Lo evidenzia un’interrogazione parlamentare presentata all’Assemblea Regionale Siciliana dall’on. Vincenzo Figuccia (Prima l’Italia – Lega). Il deputato denuncia l’assenza di attuazione di molti articoli del regolamento attuativo (D.P.Reg. n. 31/2018): dal portale informativo pubblico ai descrittori in lingua inglese, dalle card identificative ai collegamenti con il database europeo delle qualifiche. Il risultato è che operatori subacquei formati e certificati secondo la normativa siciliana non vengono valorizzati né promossi, con un danno potenziale per settori che richiedono queste competenze ogni giorno.
Tra questi, l’acquacoltura marina avanzata. Le gabbie galleggianti e i sistemi di allevamento offshore richiedono interventi subacquei regolari per ispezioni, riparazioni, ancoraggi, raccolta dati e monitoraggio ambientale. Secondo il manuale tecnico FAO Aquaculture Operations in Floating HDPE Cages (2005), “la presenza di operatori subacquei esperti è essenziale per garantire la funzionalità, la biosicurezza e la durata degli impianti”. Anche l’Unione Europea, nella comunicazione “Strategic guidelines for a more sustainable and competitive EU aquaculture” (2021), richiama la necessità di rafforzare le competenze tecniche in ambito offshore, tra cui quelle subacquee.
A livello aziendale, realtà come Galaxidi Marine Farm in Grecia o Nordlaks in Norvegia impiegano squadre di subacquei formati per attività quotidiane di supporto agli allevamenti.

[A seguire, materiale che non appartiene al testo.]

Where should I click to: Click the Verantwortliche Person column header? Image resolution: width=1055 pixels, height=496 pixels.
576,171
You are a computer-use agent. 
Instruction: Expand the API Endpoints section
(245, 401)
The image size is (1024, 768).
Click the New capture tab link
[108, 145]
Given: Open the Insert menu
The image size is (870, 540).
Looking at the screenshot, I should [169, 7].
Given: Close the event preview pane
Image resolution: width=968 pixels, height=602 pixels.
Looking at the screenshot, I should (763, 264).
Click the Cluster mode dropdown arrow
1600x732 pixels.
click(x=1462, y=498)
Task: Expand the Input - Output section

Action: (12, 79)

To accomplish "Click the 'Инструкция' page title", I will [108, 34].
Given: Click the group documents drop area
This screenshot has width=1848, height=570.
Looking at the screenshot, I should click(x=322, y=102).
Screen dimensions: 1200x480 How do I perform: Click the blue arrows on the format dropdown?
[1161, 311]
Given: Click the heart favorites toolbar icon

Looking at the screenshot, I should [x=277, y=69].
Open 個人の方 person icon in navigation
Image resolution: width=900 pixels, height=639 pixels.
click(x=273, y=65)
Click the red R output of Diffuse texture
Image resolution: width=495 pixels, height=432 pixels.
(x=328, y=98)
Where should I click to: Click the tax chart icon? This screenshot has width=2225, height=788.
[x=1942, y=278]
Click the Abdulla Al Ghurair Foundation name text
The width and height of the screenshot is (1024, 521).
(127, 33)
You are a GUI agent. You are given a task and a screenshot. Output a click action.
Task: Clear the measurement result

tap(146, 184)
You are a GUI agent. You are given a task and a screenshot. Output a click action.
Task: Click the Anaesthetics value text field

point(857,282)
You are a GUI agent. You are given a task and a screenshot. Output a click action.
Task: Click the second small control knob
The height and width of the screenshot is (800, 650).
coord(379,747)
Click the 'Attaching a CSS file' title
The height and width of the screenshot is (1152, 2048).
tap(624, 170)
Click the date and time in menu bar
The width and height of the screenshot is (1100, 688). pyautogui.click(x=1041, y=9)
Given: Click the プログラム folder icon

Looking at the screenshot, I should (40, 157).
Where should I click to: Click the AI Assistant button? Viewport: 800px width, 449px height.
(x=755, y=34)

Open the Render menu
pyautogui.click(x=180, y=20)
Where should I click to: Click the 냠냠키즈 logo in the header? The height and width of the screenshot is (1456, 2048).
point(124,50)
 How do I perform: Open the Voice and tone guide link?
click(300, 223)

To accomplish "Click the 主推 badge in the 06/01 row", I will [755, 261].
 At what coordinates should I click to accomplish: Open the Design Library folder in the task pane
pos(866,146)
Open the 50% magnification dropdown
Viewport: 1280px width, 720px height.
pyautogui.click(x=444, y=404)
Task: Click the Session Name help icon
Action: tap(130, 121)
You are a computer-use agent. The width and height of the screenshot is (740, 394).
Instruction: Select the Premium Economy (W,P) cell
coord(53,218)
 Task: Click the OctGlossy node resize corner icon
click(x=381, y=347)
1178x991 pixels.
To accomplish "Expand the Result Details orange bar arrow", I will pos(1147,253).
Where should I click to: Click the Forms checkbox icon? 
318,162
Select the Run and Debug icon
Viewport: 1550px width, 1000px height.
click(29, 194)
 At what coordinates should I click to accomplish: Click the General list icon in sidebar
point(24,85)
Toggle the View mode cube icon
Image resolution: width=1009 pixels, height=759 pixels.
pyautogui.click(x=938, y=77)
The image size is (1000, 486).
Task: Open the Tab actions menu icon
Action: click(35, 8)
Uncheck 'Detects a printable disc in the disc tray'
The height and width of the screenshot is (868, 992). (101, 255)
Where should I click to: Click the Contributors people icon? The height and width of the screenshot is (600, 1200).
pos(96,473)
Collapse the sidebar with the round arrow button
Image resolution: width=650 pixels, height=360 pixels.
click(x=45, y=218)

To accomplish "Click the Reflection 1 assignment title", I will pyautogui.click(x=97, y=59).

Il legame tra subacquea e acquacoltura non è teorico, ma operativo.
In Sicilia, però, questo legame resta invisibile. Eppure il “Repertorio telematico della subacquea industriale”, già previsto dalla norma, conta oltre 160 operatori registrati, provenienti anche da Paesi del Mediterraneo (Libia, Tunisia, Grecia, Cipro). Figure che, se valorizzate, potrebbero costituire un vantaggio competitivo per tutte le imprese siciliane coinvolte nella blue economy.
La cronaca recente ha riportato alla ribalta il tema della sicurezza. Il decesso di un subacqueo olandese al largo di Porticello, durante operazioni di recupero marino, ha sollevato interrogativi sulle certificazioni professionali degli operatori. Secondo quanto segnalato da fonti politiche, l’uomo non possedeva qualifiche compatibili con immersioni a quelle profondità. Un tragico esempio che rafforza l’urgenza di rendere pienamente operative norme già esistenti.
La formazione subacquea industriale in Sicilia, se correttamente applicata, potrebbe non solo ridurre i rischi per chi lavora in profondità, ma diventare un asset strategico per settori in forte espansione come l’acquacoltura offshore e il monitoraggio ambientale marino.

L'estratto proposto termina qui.